Classes that simplify imports from fedbiomed.common.dataloader
Attributes
PytorchDataLoaderItem module-attribute
PytorchDataLoaderItem = Optional[Union[Tensor, Dict[str, Tensor]]]
PytorchDataLoaderSample module-attribute
PytorchDataLoaderSample = Tuple[PytorchDataLoaderItem, PytorchDataLoaderItem]
SkLearnDataLoaderItemBatch module-attribute
SkLearnDataLoaderItemBatch = Optional[ndarray]
SkLearnDataLoaderSampleBatch module-attribute
SkLearnDataLoaderSampleBatch = Tuple[SkLearnDataLoaderItemBatch, SkLearnDataLoaderItemBatch]
Classes
DataLoader
DataLoader(dataset, *args, **kwargs)
Bases: ABC
Abstract base class for data loaders specific to a training plan's framework
Source code in fedbiomed/common/dataloader/_dataloader.py
@abstractmethod
def __init__(self, dataset: Any, *args, **kwargs) -> None:
"""Class constructor"""
PytorchDataLoader
PytorchDataLoader(dataset, *args, **kwargs)
Bases: DataLoader, DataLoader
Data loader class for PyTorch training plan
Source code in fedbiomed/common/dataloader/_dataloader.py
@abstractmethod
def __init__(self, dataset: Any, *args, **kwargs) -> None:
"""Class constructor"""
SkLearnDataLoader
SkLearnDataLoader(dataset, batch_size=1, shuffle=False, drop_last=False)
Bases: DataLoader
Data loader class for scikit-learn training plan
Assumes that fixing seed for reproducibility is handled globally in a calling class
Parameters:
| Name | Type | Description | Default |
|---|---|---|---|
dataset | Dataset | dataset object | required |
batch_size | int | batch size for each iteration | 1 |
shuffle | bool | True if shuffling before iteration | False |
drop_last | bool | whether to drop the last batch in case it does not fill the whole batch size | False |
Raises:
| Type | Description |
|---|---|
FedbiomedError | bad argument type or value |
Source code in fedbiomed/common/dataloader/_sklearn_dataloader.py
def __init__(
self,
dataset: Dataset,
batch_size: int = 1,
shuffle: bool = False,
drop_last: bool = False,
):
"""Class constructor
Args:
dataset: dataset object
batch_size: batch size for each iteration
shuffle: True if shuffling before iteration
drop_last: whether to drop the last batch in case it does not fill the whole batch size
Raises:
FedbiomedError: bad argument type or value
"""
# Note: fixing seed for reproducibility is handled globally in SkLearnDataManager
# `dataset` type was already checked in SKLearnDataManager, but not kwargs
if not isinstance(batch_size, int):
raise FedbiomedError(
f"{ErrorNumbers.FB632.value}: Bad type for `batch_size` argument, "
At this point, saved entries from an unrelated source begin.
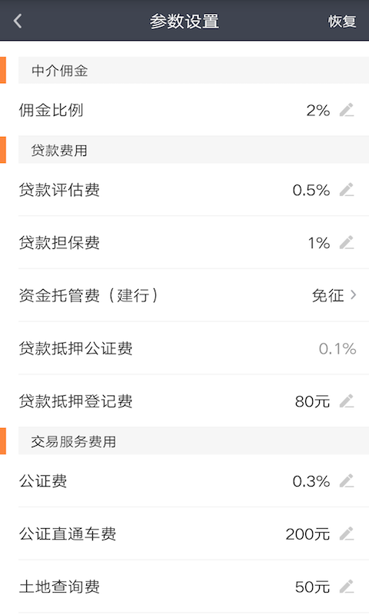Screen dimensions: 369x615
Task: Edit 佣金比例 with the pencil icon
Action: (347, 110)
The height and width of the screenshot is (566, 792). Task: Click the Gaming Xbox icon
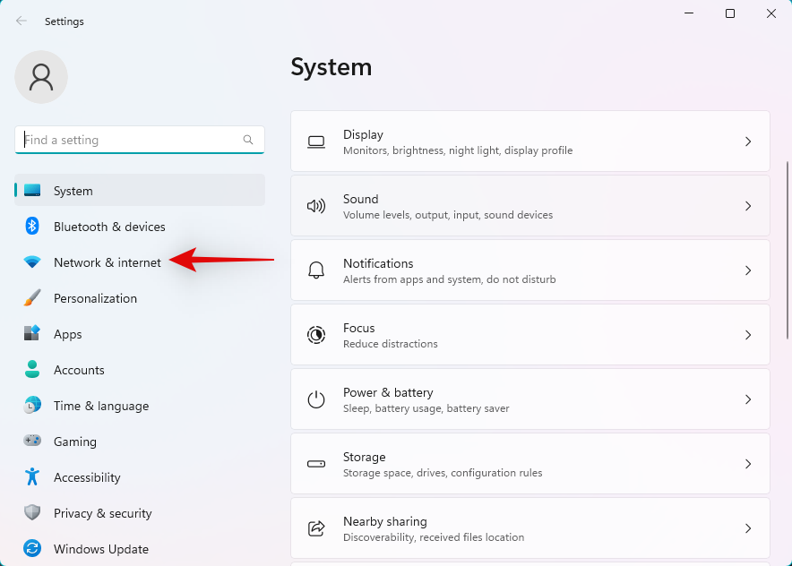click(32, 442)
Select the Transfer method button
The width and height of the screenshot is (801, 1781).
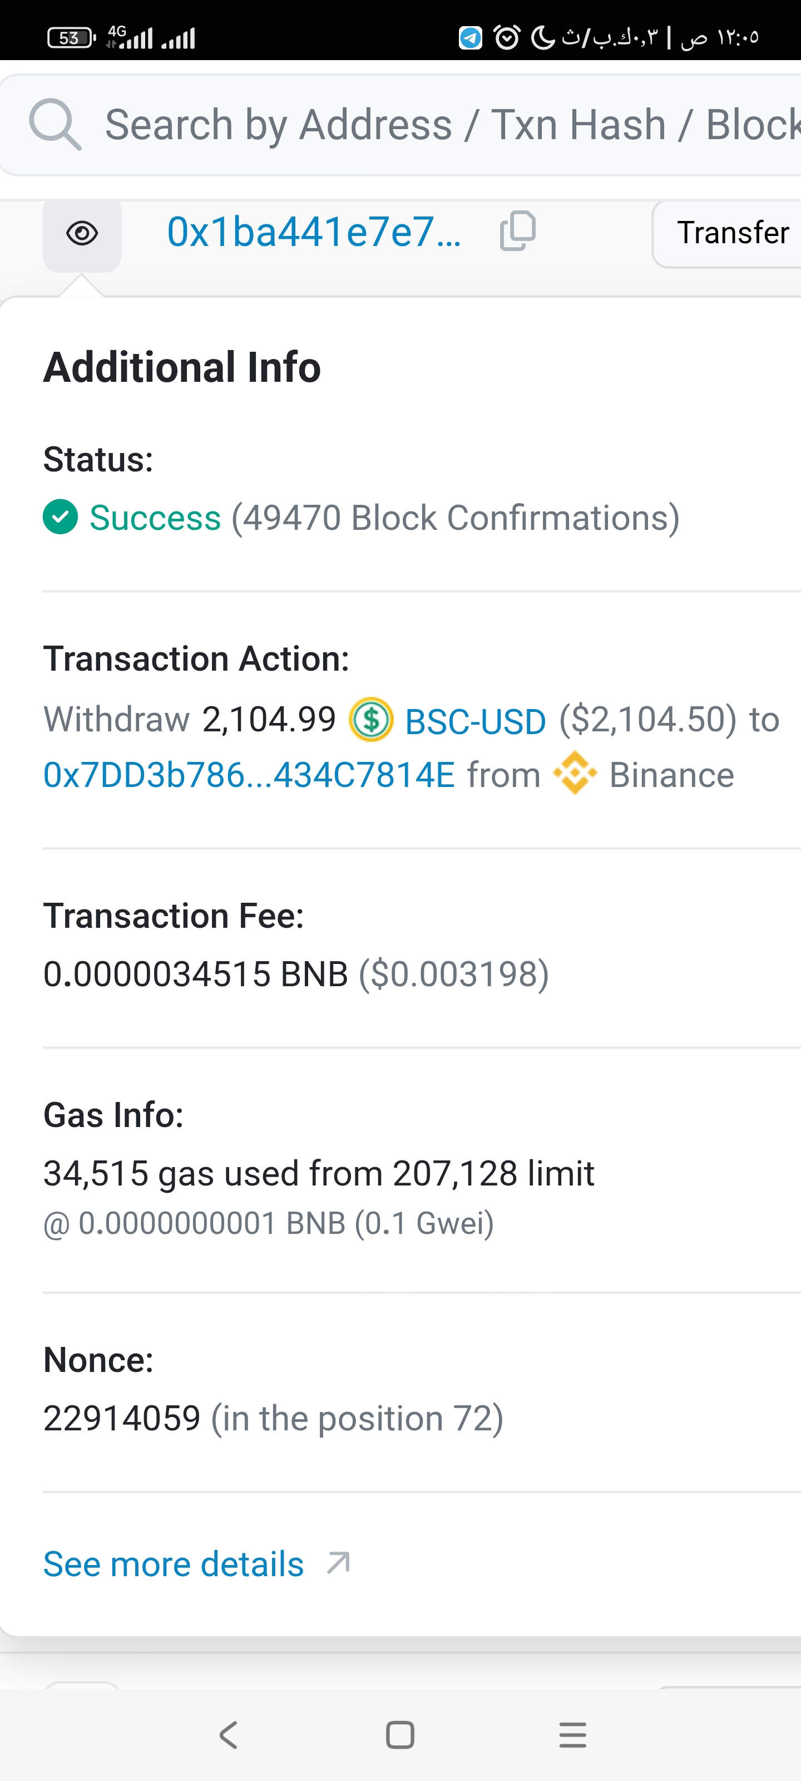tap(731, 233)
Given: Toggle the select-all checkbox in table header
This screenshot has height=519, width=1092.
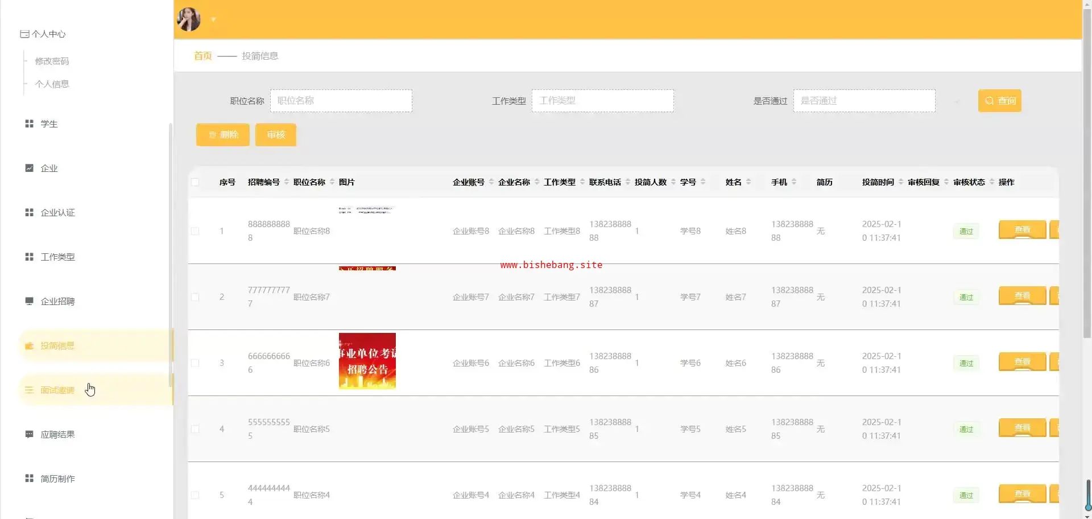Looking at the screenshot, I should [x=195, y=182].
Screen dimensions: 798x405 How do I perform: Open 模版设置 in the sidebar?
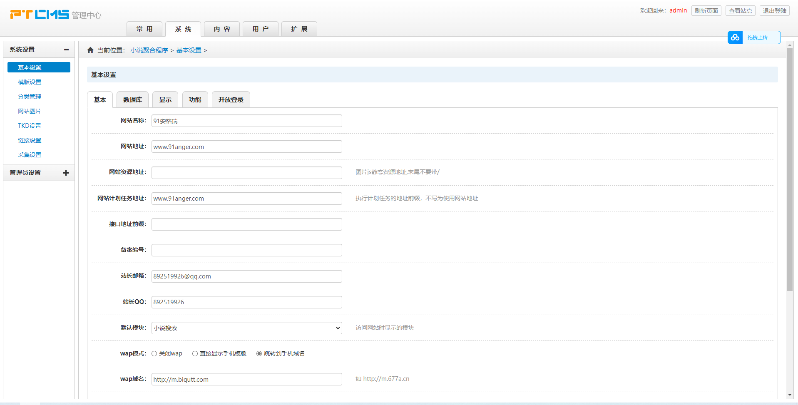click(x=30, y=82)
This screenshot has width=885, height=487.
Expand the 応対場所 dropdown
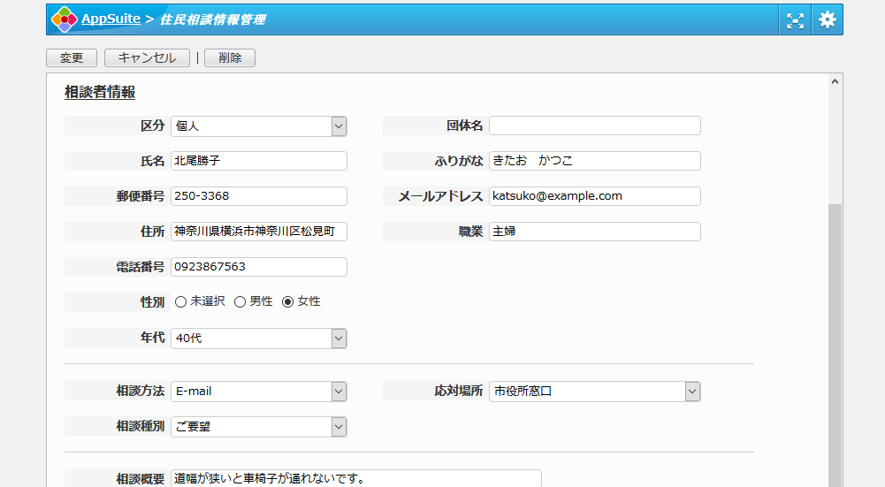coord(594,392)
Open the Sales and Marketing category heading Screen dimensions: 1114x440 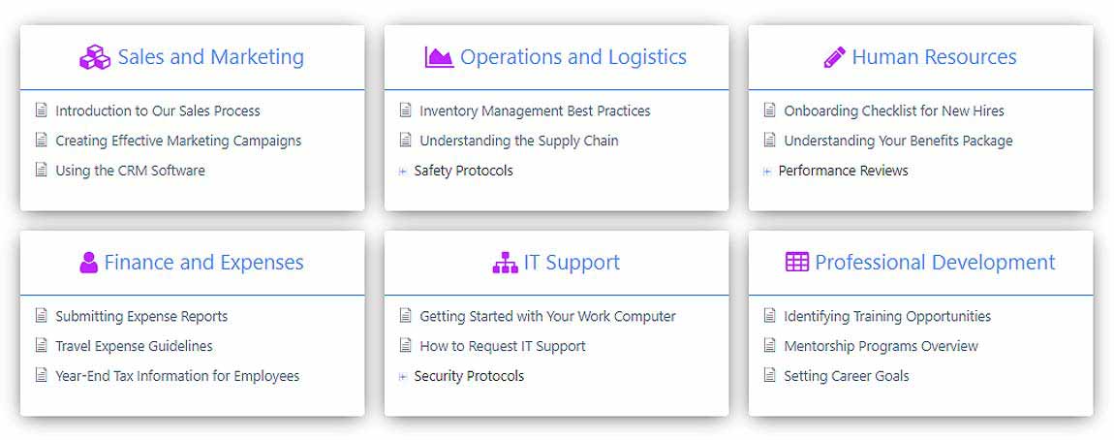pyautogui.click(x=210, y=58)
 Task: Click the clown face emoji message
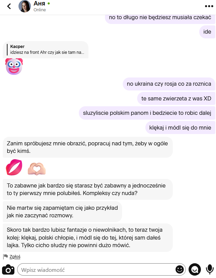pos(14,66)
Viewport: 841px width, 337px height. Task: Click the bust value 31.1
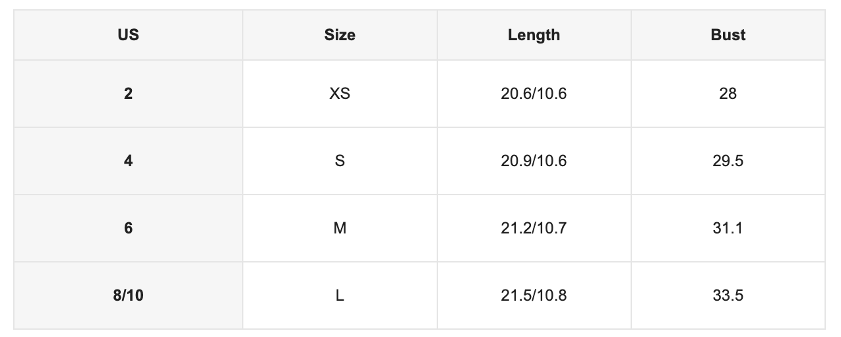pyautogui.click(x=728, y=228)
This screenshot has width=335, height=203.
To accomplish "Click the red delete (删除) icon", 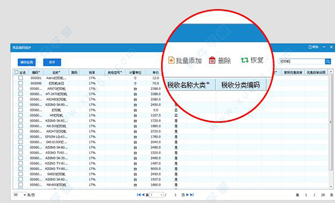I will (212, 60).
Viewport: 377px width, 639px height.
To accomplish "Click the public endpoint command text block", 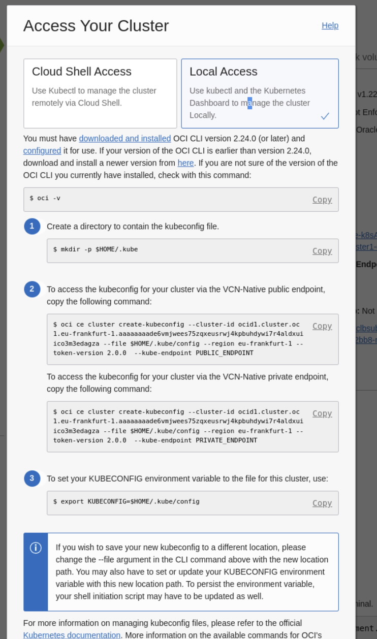I will [178, 339].
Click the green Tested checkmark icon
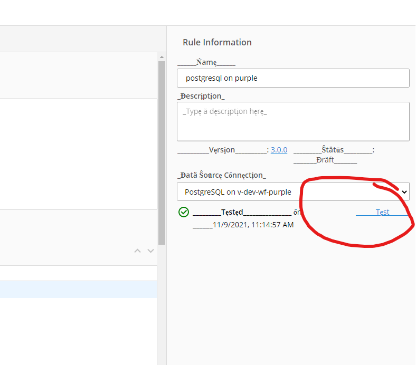 184,212
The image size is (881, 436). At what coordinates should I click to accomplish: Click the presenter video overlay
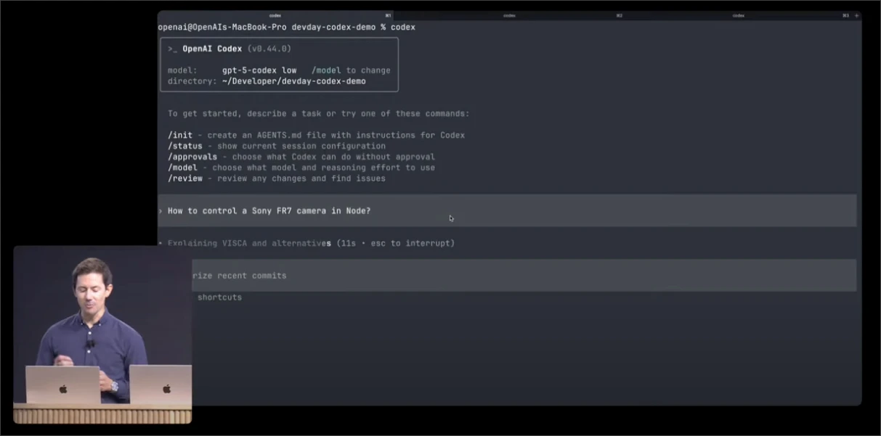coord(102,334)
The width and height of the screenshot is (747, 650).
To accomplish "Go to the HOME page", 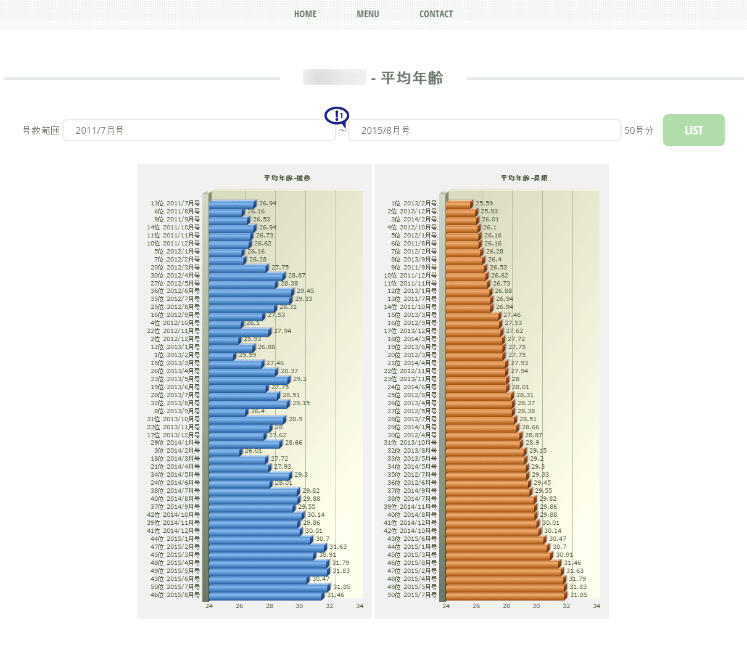I will pyautogui.click(x=305, y=14).
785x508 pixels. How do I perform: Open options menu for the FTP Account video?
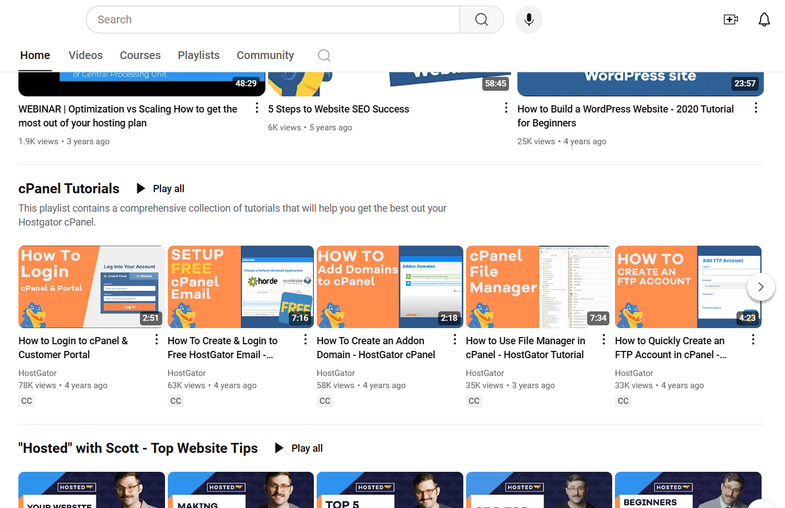click(x=753, y=338)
f"expected `int` got {type(batch_size)}"
)
if batch_size <= 0:
raise FedbiomedError(
f"{ErrorNumbers.FB632.value}. Wrong value for `batch_size` argument, "
f"expected a non-zero positive integer, got value {batch_size}."
)
if not isinstance(shuffle, bool):
raise FedbiomedError(
f"{ErrorNumbers.FB632.value}: Bad type for `shuffle` argument, "
f"expected `bool` got {type(shuffle)}"
)
if not isinstance(drop_last, bool):
raise FedbiomedError(
f"{ErrorNumbers.FB632.value}: Bad type for `drop_last` argument, "
f"expected `bool` got {type(drop_last)}"
)
self._dataset = dataset
self._batch_size = batch_size
self._shuffle = shuffle
self._drop_last = drop_last
Attributes
dataset property
dataset
Returns the encapsulated dataset
This needs to be a property to harmonize the API with torch.DataLoader, enabling us to write generic code for DataLoaders.
Functions
batch_size
batch_size()
Returns the batch size
Source code in fedbiomed/common/dataloader/_sklearn_dataloader.py
def batch_size(self) -> int:
"""Returns the batch size"""
return self._batch_size
drop_last
drop_last()
Returns the boolean drop_last attribute
Source code in fedbiomed/common/dataloader/_sklearn_dataloader.py
def drop_last(self) -> bool:
"""Returns the boolean drop_last attribute"""
return self._drop_last
n_remainder_samples
n_remainder_samples()
Returns the remainder of the division between dataset length and batch size.
Source code in fedbiomed/common/dataloader/_sklearn_dataloader.py
def n_remainder_samples(self) -> int:
"""Returns the remainder of the division between dataset length and batch size."""
return len(self._dataset) % self._batch_size
shuffle
shuffle()
Returns the boolean shuffle attribute
Source code in fedbiomed/common/dataloader/_sklearn_dataloader.py
def shuffle(self) -> bool:
"""Returns the boolean shuffle attribute"""
return self._shuffle